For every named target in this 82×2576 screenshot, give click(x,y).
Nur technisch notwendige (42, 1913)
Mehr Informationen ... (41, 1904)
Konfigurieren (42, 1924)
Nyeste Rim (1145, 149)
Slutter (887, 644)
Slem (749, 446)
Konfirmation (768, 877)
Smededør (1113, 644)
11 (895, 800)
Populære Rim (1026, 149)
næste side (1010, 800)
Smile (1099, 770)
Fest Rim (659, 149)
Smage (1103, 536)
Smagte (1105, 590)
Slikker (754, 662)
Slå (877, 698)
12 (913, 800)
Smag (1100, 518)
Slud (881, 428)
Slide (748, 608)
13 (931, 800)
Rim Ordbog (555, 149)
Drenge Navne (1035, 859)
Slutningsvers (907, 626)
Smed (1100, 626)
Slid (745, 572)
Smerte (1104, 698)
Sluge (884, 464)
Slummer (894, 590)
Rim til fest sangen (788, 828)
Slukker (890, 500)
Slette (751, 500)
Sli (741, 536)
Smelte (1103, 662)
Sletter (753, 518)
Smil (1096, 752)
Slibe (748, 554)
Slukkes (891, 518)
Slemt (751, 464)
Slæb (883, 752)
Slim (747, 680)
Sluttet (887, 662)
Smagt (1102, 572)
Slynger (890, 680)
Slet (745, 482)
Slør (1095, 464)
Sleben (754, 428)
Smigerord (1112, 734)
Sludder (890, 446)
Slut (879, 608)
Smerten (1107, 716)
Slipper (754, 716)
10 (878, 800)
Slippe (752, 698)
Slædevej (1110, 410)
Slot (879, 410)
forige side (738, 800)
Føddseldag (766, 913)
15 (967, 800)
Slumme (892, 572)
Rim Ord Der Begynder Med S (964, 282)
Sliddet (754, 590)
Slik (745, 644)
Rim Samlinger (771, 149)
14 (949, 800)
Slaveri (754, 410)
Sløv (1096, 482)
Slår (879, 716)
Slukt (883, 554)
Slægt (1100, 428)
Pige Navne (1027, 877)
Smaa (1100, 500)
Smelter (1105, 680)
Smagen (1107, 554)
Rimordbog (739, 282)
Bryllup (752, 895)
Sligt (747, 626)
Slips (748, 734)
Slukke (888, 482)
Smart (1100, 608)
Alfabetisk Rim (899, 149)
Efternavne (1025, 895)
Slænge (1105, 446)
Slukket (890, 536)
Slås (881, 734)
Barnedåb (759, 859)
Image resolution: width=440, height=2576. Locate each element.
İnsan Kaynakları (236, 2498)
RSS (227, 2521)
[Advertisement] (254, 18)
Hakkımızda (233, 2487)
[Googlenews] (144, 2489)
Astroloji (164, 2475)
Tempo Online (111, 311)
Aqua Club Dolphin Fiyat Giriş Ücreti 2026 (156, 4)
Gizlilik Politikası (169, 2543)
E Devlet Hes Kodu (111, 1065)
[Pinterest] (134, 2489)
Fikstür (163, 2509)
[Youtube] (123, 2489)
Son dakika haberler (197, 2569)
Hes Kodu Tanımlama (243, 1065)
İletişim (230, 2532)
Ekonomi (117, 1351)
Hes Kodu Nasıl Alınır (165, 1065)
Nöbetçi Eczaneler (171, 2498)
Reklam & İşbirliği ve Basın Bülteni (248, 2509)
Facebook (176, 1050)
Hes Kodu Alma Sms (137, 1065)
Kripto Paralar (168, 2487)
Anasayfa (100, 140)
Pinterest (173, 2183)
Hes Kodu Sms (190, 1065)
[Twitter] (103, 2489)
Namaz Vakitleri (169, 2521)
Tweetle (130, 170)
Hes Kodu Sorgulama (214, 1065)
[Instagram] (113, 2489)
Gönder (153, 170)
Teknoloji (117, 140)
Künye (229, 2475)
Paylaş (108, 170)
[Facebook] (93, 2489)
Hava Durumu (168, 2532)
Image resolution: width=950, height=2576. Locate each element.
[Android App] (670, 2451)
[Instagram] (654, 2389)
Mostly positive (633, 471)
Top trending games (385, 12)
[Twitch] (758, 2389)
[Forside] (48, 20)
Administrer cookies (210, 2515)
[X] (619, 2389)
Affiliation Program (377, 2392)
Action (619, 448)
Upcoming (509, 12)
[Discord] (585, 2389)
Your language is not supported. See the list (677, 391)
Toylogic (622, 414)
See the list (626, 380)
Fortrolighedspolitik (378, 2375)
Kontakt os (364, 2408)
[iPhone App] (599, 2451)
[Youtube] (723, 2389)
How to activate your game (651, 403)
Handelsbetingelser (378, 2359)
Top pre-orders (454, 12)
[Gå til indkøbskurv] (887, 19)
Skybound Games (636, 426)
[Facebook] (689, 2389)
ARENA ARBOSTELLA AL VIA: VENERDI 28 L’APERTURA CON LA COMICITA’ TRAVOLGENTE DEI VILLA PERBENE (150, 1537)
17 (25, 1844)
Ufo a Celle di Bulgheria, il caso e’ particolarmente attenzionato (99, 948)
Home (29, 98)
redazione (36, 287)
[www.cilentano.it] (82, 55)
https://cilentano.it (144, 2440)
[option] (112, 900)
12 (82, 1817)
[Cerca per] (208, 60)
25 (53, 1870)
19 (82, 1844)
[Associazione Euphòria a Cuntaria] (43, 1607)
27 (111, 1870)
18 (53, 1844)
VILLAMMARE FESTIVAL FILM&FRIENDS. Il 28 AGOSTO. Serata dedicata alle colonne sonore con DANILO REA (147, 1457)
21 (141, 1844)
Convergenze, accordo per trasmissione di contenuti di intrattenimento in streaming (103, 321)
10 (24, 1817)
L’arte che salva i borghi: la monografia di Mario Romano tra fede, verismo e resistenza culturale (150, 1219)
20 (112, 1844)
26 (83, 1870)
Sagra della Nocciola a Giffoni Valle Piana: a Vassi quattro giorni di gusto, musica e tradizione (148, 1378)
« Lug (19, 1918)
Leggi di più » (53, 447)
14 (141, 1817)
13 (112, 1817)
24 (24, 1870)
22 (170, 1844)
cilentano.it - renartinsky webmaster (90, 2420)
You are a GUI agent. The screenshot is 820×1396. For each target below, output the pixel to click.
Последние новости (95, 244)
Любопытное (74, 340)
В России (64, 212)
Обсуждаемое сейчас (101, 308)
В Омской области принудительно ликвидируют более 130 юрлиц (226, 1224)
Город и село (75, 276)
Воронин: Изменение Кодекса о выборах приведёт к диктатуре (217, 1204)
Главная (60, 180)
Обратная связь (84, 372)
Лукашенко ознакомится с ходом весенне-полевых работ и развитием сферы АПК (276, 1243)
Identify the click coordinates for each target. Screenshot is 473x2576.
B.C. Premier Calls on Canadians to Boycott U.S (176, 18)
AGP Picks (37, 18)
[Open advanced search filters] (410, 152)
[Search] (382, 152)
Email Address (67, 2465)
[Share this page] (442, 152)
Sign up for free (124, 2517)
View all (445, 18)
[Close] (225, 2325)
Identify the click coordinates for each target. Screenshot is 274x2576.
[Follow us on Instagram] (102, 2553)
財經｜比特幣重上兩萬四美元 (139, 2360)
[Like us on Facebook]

What you should do: All lines that hold the word "click" should be copied from the data.

Output below:
For every named target in this 82×2576 screenshot, give click(x,y).
You are a GUI agent. The screenshot is 820×1396. For each target below, output the pixel to click.
Identify the click coordinates for each target. Screenshot is 473x2576.
Identify the click coordinates for each target. Screenshot is 274x2576.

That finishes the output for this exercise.